His return email was a bit reluctant ... possibly regretting that he had suggested it in the first place ... realising what a big day he had set up for himself. So I was compliant. I understood. I told him I would just have to live with it. It's OK, I said. Whatever suits you best.

And then he replied this morning. Thursday will be fine. Dr Charming doesn't ususally arrive at the other hospital until 8.30am, and we will do our bit before that. I'm not sure what's happening with assistants etc. I'm sure he's covered that. And I replied, can you let Negative Nurses know ... they won't believe me?

Now I know it could all still change again, although after Saturday, if I start stims, it can't. That means EPU will be 26th October rather than the 1st November. Not a big wait, I know. After all the waiting I have done, what's another few days, but I just ned to feel some control. My last 2 cycles were extended by a week and they didn't work (not for long, anyway) - I want this one to be different. I wonder if that is something which has made the difference. And I want less time off work.

But now, it's my sister's birthday today. She will be 36 and we are going out for lunch. I need to finish wrapping her present and get ready. We will be sitting by the water and it's a beautiful spring day ... I think I'm going to have a good day.

Thursday, October 05, 2006

Update 2

Cough, cough, splutter, splutter ...

Of course, to top it off, I got the flu as well!! I'm feeling much better today, but my week has been a shocker. I've barely been out of bed - today was my first venture out of the house (to pick up and sign the paperwork for this cycle). And so tomorrow I will start the Lucrin and be on my way. Pick up should be about the 25th. Although my belly is not really looking forward to more jabbing - I still have stitches in 4 spots, although they are coming out tomorrow.

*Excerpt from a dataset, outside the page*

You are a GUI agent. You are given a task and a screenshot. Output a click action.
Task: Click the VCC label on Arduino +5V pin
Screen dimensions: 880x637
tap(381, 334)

AB bought me an iPod the other day - to give me something to play with while I've been laid out. I've never had one before and I think I'm in love! It has so much storage space on it (80GB) and I really doubt I'll ever be able to fill it. I have only put about half a dozen cds on it, as well as all of my uni interviews and I want to keep a back up copy of all of my digital photos as well. It's going to be a long term project to get everything onto it, but I'll get so much use from my new plaything. I'm planning to walk to work a lot more, especially now that the weather has started to warm up and, when I'm up to it, walking in general. Lucky, however, I'm still on holidays for the rest of next week as well. Walking to the kitchen has been a challenge this week.

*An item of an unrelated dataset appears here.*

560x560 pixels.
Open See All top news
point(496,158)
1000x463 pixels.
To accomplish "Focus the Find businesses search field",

I think that's the only exciting news I have for tonight. I haven't been anywhere or done anything ... although I plan to get to some of those tags tomorrow after my appointment with Dr Challenge. They're probably a bit past by now, but it will give me something to think about.

Mrs Precious wants to visit tomorrow as well - she is now officially on maternity leave - and I'm not sure I'll be able to fob her off (I managed earlier in the week as I was so sick - I even had AB do it for me - but I can answer my own phone calls now). I don't want to see her smug belly and hear about her nursery renovations, but I think I'm going to have to suffer it. You know, I'll probably be able to handle it better now that I'm cycling again. At least I feel that I am doing something and that I have a chance again. I won't be telling her, of course, but that news will at least keep me company.

And it's been such a bonus starting this cycle without any extended lead-up or planning. It feels like I'm half way through already ... and I only started on Monday. Normally, I am thinking about it for weeks before starting the first meds - this way, I'll be on the Gonal next Friday - that's only a week away. It really doesn't seem like a long process when you do it this way. Maybe this is how they should do it all the time - sneak it up on us and then surprise us with a 'start now'.

Yeah, I know, probably NOT. But I must say, it's been a good way to do it.